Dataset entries
◇ ◇ ◇ ◇

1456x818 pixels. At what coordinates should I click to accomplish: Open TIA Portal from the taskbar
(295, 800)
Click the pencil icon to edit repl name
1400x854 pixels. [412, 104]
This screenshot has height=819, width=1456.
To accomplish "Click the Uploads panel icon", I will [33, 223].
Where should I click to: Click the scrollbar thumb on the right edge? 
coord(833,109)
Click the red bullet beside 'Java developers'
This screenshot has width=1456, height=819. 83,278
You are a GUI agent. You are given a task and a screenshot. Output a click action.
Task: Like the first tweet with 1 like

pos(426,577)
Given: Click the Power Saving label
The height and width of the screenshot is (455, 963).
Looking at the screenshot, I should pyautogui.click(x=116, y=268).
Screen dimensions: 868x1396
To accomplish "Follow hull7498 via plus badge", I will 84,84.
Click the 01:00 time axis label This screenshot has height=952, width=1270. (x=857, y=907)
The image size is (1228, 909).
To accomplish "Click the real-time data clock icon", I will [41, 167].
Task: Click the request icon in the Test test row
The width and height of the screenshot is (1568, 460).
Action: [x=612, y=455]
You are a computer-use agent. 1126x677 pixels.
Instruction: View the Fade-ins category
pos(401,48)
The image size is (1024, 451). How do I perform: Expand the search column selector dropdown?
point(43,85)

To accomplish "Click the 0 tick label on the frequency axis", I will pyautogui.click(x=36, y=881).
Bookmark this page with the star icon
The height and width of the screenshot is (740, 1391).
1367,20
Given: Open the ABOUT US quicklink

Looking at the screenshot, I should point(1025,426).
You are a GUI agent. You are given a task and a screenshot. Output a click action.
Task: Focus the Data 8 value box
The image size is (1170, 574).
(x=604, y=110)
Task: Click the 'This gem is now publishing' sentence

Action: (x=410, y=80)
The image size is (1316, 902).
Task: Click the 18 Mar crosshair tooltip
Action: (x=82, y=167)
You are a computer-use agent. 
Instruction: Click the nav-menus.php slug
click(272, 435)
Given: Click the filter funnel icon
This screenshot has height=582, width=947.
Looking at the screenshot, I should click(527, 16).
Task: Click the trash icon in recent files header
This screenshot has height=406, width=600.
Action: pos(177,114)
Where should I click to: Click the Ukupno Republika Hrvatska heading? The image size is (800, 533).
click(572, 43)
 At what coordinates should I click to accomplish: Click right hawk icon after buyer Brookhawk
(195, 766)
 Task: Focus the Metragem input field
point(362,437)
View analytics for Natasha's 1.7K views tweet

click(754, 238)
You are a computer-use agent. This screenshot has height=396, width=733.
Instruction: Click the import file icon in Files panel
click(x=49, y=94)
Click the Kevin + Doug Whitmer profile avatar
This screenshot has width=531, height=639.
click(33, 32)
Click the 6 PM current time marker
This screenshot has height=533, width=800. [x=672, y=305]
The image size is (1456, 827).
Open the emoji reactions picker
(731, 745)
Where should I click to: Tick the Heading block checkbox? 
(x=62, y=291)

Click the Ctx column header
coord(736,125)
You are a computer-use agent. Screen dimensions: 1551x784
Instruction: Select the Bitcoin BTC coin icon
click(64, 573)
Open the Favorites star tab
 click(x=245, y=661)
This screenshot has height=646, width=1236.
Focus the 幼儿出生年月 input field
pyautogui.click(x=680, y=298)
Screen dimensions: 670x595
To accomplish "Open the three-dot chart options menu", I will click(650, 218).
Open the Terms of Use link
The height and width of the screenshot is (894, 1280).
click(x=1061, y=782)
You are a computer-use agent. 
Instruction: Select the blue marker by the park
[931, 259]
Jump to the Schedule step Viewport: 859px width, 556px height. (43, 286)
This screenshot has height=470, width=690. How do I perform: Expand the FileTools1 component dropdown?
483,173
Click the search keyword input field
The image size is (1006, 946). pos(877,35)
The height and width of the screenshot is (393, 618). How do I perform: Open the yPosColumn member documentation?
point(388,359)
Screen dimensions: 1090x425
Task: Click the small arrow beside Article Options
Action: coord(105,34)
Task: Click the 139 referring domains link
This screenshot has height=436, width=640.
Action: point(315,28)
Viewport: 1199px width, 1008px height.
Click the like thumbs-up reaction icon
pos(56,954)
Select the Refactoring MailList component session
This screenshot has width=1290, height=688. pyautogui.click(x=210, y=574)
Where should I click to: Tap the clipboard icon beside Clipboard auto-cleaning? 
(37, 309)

◇ ◇ ◇ ◇

Task to complete:
Will you return exactly the lines above from the one with "Instruction: View the Fade-ins category" down to the one with "Given: Click the filter funnel icon", counting both as part of the range?

Response area:
Instruction: View the Fade-ins category
pos(401,48)
The image size is (1024, 451). How do I perform: Expand the search column selector dropdown?
point(43,85)

To accomplish "Click the 0 tick label on the frequency axis", I will pyautogui.click(x=36, y=881).
Bookmark this page with the star icon
The height and width of the screenshot is (740, 1391).
1367,20
Given: Open the ABOUT US quicklink

Looking at the screenshot, I should point(1025,426).
You are a GUI agent. You are given a task and a screenshot. Output a click action.
Task: Focus the Data 8 value box
The image size is (1170, 574).
(x=604, y=110)
Task: Click the 'This gem is now publishing' sentence

Action: (x=410, y=80)
The image size is (1316, 902).
Task: Click the 18 Mar crosshair tooltip
Action: (x=82, y=167)
You are a computer-use agent. 
Instruction: Click the nav-menus.php slug
click(272, 435)
Given: Click the filter funnel icon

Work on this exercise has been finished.